Sri Lanka’s approach to trading and investment is somewhat confusing. On April 9, 2021, the Central Bank of Sri Lanka published a public interest notice warning against investment in cryptos and their use. I do not see it has still changed. This notice, in black and white, said that no regulatory safeguards exists relating to the usage, investment or dealing in crypto currencies in Sri Lanka. Therefore, it warned investing or using crypto currencies in Sri Lanka poses significant risks like:

  1. Users/investors will have no regulatory or specific legal recourse in the event of any user or transaction related issues or disputes.
  2. High volatility of the value of the crypto currencies, as it is dependent on speculation, exposing the investment of crypto currencies to a risk of making large losses.
  3. High likelihood of crypto currencies being associated in financing terrorist activities and used by criminals to launder criminal proceeds.
  4. Violation of Foreign Exchange Regulations; as crypto currencies are traded as assets in Exchanges, purchasing crypto currencies from abroad would lead to a violation of Foreign Exchange Regulations.

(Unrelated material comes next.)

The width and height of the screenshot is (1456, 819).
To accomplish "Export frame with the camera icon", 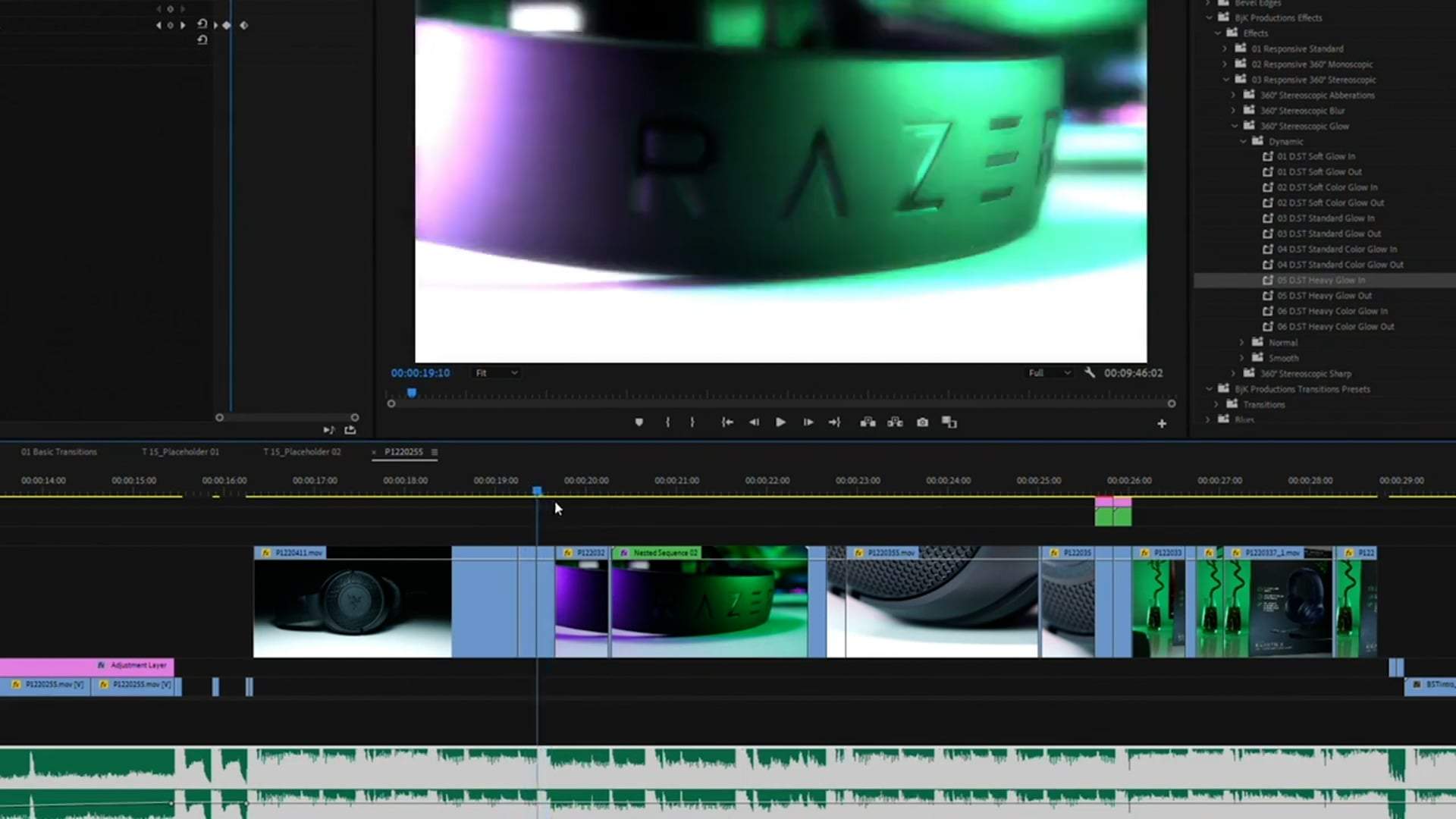I will (x=922, y=422).
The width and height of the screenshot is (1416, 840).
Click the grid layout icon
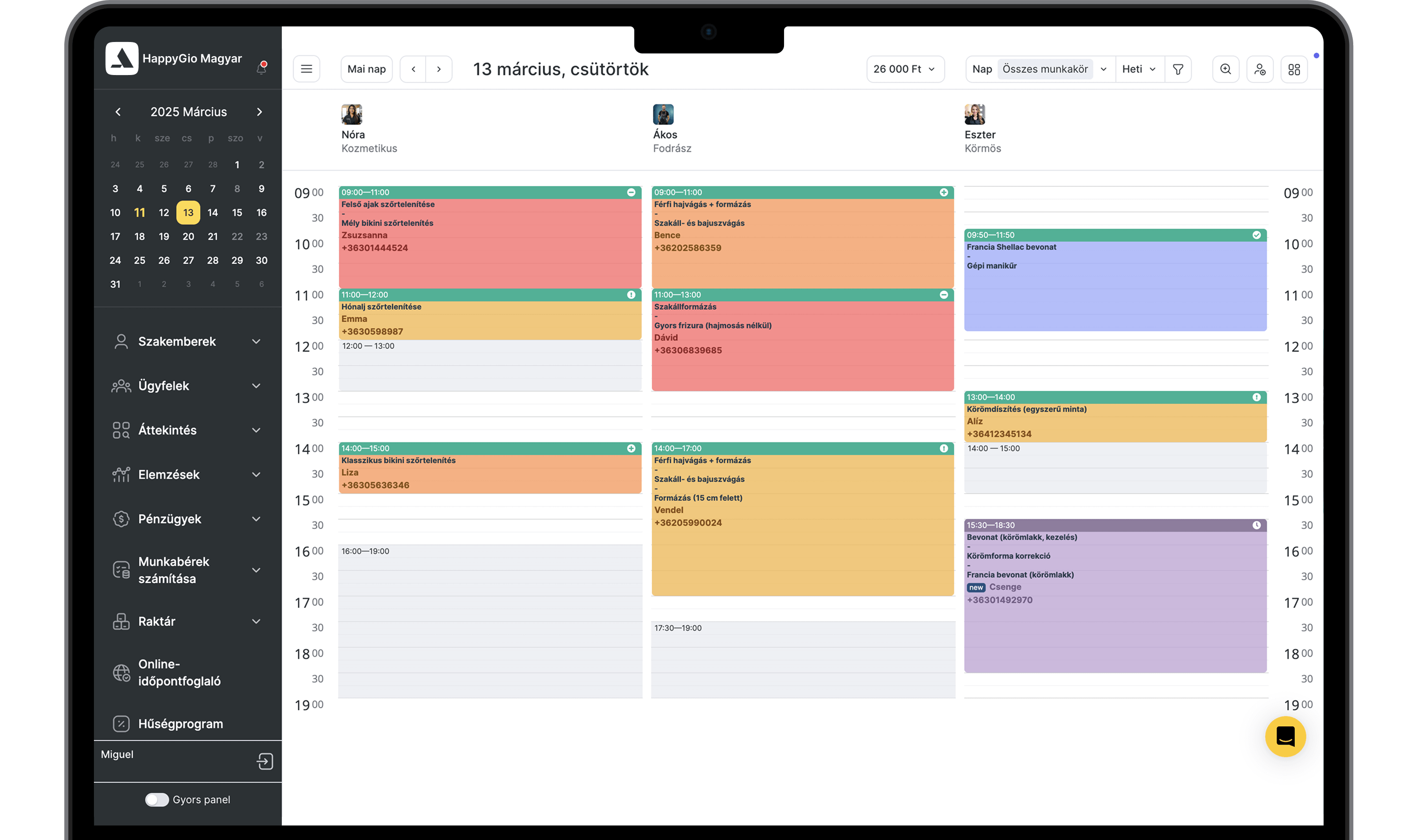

So where do we really stand? On one hand, we want to encourage crypto mining, on the other hand, we want to discourage crypto currency trading and investing. These two contradictory policies will surely lead us nowhere.

Crypto trading and crypto mining are just two faces of the same coin – crypto trading is risky but returns are currently attractive. Traders bear the risk not the government, banking system or Central Bank. Introducing crypto currencies as legal tender is somewhat complicated, but is there any logic in preventing crypto currency trading?